**Your instructions**
Lines with the word "computer" are the answer; copy each of them from the data below.

****************

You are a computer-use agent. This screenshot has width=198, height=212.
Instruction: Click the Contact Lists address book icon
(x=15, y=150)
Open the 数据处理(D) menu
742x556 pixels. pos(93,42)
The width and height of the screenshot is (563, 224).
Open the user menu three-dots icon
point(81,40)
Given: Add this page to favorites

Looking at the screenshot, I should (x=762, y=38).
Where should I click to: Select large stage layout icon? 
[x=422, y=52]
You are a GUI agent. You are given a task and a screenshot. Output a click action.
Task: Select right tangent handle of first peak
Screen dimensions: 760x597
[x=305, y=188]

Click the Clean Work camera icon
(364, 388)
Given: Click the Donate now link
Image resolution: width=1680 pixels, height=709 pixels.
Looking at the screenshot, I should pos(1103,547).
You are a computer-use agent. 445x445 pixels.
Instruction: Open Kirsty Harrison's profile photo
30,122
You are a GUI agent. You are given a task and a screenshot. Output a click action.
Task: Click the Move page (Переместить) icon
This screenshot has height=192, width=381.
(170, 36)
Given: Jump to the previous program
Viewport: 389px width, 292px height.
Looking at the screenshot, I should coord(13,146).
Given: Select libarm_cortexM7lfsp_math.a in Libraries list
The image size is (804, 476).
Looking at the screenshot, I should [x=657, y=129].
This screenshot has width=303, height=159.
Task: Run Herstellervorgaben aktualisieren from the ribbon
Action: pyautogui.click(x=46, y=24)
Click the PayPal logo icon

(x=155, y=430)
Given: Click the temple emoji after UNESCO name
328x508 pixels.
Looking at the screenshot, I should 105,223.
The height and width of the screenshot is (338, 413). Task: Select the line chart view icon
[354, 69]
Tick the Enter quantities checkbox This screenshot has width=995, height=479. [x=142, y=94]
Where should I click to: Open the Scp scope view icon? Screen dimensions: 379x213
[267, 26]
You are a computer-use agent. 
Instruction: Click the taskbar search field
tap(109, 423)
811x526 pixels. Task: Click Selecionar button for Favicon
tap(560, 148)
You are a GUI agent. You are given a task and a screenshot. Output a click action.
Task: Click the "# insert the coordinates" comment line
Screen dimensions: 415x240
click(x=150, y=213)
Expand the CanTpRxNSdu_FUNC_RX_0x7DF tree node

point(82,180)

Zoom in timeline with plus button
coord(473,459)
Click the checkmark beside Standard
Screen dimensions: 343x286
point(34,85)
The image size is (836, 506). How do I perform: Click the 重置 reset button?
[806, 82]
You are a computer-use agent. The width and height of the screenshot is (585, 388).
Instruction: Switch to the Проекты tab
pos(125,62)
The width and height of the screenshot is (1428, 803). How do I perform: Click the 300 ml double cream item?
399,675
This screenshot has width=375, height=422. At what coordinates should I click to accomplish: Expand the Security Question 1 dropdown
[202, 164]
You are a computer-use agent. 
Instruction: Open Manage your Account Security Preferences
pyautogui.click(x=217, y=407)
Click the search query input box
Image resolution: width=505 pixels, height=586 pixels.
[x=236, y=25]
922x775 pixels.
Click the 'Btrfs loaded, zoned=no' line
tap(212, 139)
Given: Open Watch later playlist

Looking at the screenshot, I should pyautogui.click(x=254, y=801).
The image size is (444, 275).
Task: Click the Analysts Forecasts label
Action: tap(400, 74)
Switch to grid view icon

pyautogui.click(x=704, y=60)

****************

**Your solution**
You are a computer-use agent. This screenshot has width=198, height=212.
You are a computer-use agent. 445x445 pixels.
You are a computer-use agent. 
You are a computer-use agent. The width and height of the screenshot is (585, 388).
You are a computer-use agent. 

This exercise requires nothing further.